The impact this has on decision making is debatable. When I walk in to a shop I think that I’m not that influenced by the special offers on display. Obviously, we’d all like to think that, but in buying anything, you still have to reach a slightly emotion fueled judgment about what you want. This makes shopping for anything an incredibly stressful experience for me, where I feel a need to weigh up the pros and cons and every item.

This dosent necessarily mean that I make better decisions or am more rational. While I might be analytical, its next to impossible not to be at least slightly influenced by to factors such as money, time and personal circumstance. In the case of the grief I experienced in 2015, that actually made me less rational, because while the disconnect meant that I was able to go about my routine, the fact that I was unable to understand how I was feeling made me less sure of myself.

This isn’t even all that strange. An emotional response often underpins our actions, without us being aware of it. Even if you rely on what you call ‘logic’, your logic might not be the same as anothers. I’m very much the type to jump to the conclusion that someone dosent want to speak to me anymore, after they make a harsh comment, and I’m ashamed to say that while the fear of that makes sense, its resulted in me missing out on opportunities to make friends. You might have a metaphorical file cabinet of resentments and thoughts towards people or places that you think you are logically avoiding, when really you are missing out on overlooked details. I’m at a point where I can admit that those people I avoided might have been going through a turbulent period in thier lives, just as I hope that people that I have accidently appeared rude to by crossing my arms or not making eye contact, can see a bigger picture.

“some of our “logical” assumptions and decision-making is actually influenced by his feelings. The bottom line is that all of us, neurotypicals and divergent thinkers, need to check in with our emotions to think genuinely logically”

Marcia Eckerd, PhD

An Atypical Perspective

Complexity can enhance out understanding of issues: Through learning to see issues such as poverty, homelessness or mental health on a wider, more detailed level, we might not be so quick to assign blame, and more eager to address problems on a macro, societal level rather than a narrow, single minded level. As somebody who often jumps naturally to bottom up thinking, I struggle to understand the thought processes of people who see the world in more simple terms. That said, I think a more detailed analysis of the problems we’re facing today, can aid our societies and leaders in decision making.

Defining the autistic mind as a computer is harmful: The reason I take issue with this is that computers are cold and emotionless machines, adept at comprehending complexity. While autistic people are very analytical and have detailed thought processes, the existence of elements like ‘special interests’ and the anxiety that can arise from not being able to decipher our emotions, proves that we are more than just replicas of ‘rain man’.

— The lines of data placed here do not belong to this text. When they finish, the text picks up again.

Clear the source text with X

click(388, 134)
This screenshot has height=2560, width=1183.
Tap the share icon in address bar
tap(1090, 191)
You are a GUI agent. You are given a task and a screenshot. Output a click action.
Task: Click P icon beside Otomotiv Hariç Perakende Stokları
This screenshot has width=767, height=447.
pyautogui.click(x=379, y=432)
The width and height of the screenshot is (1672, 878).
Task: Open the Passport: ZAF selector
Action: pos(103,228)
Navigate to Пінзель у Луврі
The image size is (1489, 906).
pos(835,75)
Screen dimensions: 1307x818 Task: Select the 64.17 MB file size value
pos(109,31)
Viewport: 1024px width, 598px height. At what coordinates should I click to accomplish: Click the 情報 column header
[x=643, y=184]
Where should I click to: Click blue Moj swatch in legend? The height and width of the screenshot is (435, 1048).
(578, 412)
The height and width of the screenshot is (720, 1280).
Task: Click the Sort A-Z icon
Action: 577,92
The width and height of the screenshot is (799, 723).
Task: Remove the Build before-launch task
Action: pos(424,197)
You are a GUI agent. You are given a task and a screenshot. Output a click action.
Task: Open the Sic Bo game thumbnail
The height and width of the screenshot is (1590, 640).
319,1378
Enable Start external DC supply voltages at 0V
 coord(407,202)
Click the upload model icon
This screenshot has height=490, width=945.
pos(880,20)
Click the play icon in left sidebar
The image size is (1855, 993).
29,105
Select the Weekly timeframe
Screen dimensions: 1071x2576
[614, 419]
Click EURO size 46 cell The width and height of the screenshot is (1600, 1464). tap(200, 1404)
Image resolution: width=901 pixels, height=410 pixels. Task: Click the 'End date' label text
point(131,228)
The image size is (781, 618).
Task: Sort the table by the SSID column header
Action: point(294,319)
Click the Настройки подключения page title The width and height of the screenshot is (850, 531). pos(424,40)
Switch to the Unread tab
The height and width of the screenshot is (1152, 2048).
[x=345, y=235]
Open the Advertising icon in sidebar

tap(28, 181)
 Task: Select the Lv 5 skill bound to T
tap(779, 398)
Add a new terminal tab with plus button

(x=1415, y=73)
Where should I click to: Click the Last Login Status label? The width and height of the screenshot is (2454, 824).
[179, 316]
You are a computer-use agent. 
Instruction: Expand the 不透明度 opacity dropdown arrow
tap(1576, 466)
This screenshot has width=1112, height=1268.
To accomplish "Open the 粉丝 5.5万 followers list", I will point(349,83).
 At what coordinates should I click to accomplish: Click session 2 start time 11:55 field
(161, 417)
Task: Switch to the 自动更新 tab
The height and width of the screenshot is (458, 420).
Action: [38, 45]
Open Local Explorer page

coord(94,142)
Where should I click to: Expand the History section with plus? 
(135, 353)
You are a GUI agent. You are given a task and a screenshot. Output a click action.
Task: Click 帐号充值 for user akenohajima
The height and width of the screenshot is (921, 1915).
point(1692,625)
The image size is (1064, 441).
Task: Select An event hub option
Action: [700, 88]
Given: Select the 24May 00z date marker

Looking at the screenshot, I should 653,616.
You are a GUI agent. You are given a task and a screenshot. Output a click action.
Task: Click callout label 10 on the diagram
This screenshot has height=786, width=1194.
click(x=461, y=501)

Emotion and logic are not always separate: To understand why you have reached the conclusions and beliefs which you hold, you have to understand thier connection to your emotions, and that what might be logical according to your interpretation, may be completely illogical to somebody else. Again, human minds cannot account for everything. Emotion is the tool we use to fill in the gaps in our knowledge, autistic people especially so.